• [Extract to read]
* * * * *

Caton's enthusiasm for his students' education is demonstrated in 1875 when he describes what "excellent exercise it was to place their thoughts on paper and thoroughly to investigate any subject for the benefit of their fellow Student."

== Personal life ==
In 1869, Dr Richard Caton moved from Edinburgh to Liverpool, where he lived for the rest of his life. His mother died at his house in Abercromby Square in 1873. In 1885 he married Annie Ivory (1855–1912), daughter of an Edinburgh Solicitor. They had two daughters, Anne Rose and Mildred Robina, the former of whom became her father's companion in later years. Mildred married Henry Arderne Ormerod (1886–1964), Professor of Ancient History at Liverpool University. Their son W.E. Omerod preserved Caton's papers for posterity; these can be seen in the University of Liverpool Special Collections and Archives.

* * * * *

• [Recorded data]
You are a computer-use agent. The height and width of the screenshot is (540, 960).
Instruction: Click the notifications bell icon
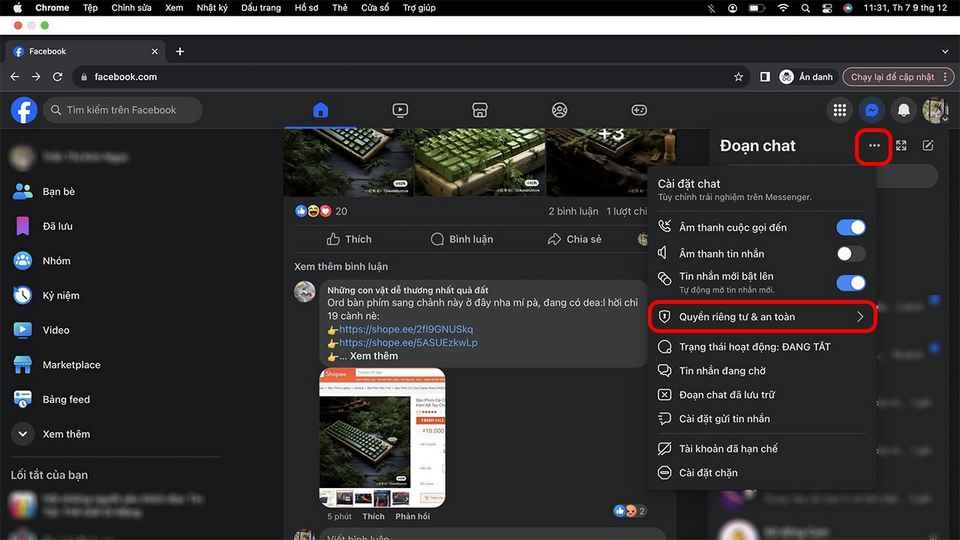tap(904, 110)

* * * * *

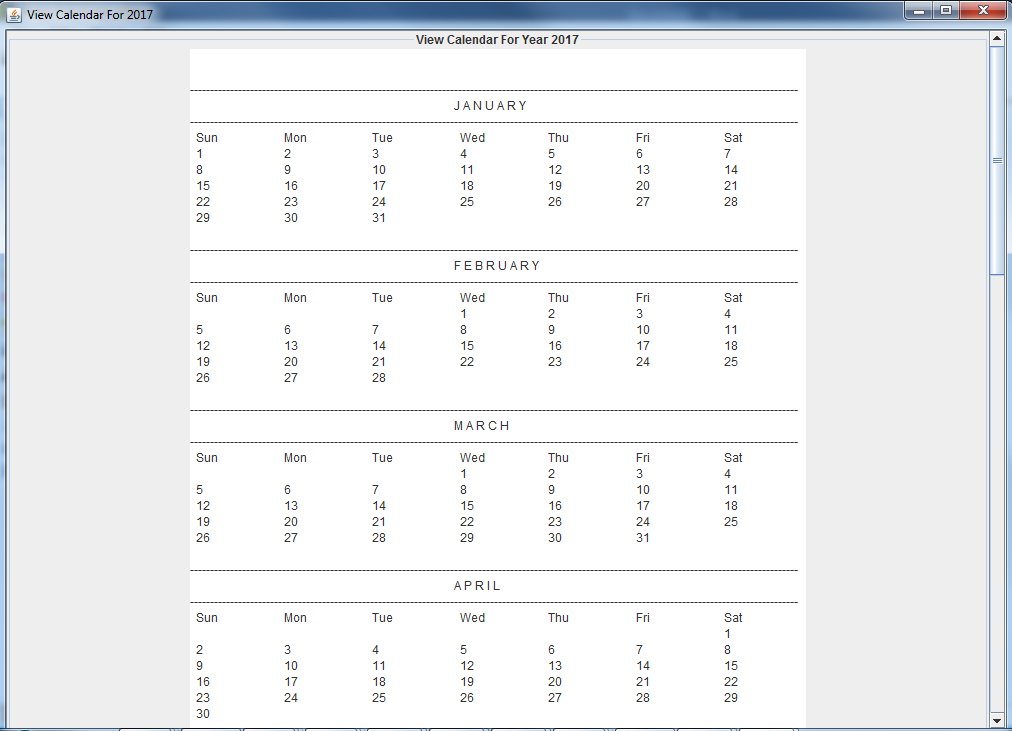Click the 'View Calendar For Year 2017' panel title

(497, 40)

* * * * *

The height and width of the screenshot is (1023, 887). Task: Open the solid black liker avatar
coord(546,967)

* * * * *

• [Your tasks]
- A) According to the passage on Richard Caton, in what year did he marry Annie Ivory?
- B) Duplicate everything in the passage on Richard Caton from "Caton's enthusiasm for" down to "Collections and Archives.".

• [Responses per task]
- A) 1885

- B)
Caton's enthusiasm for his students' education is demonstrated in 1875 when he describes what "excellent exercise it was to place their thoughts on paper and thoroughly to investigate any subject for the benefit of their fellow Student."

== Personal life ==
In 1869, Dr Richard Caton moved from Edinburgh to Liverpool, where he lived for the rest of his life. His mother died at his house in Abercromby Square in 1873. In 1885 he married Annie Ivory (1855–1912), daughter of an Edinburgh Solicitor. They had two daughters, Anne Rose and Mildred Robina, the former of whom became her father's companion in later years. Mildred married Henry Arderne Ormerod (1886–1964), Professor of Ancient History at Liverpool University. Their son W.E. Omerod preserved Caton's papers for posterity; these can be seen in the University of Liverpool Special Collections and Archives.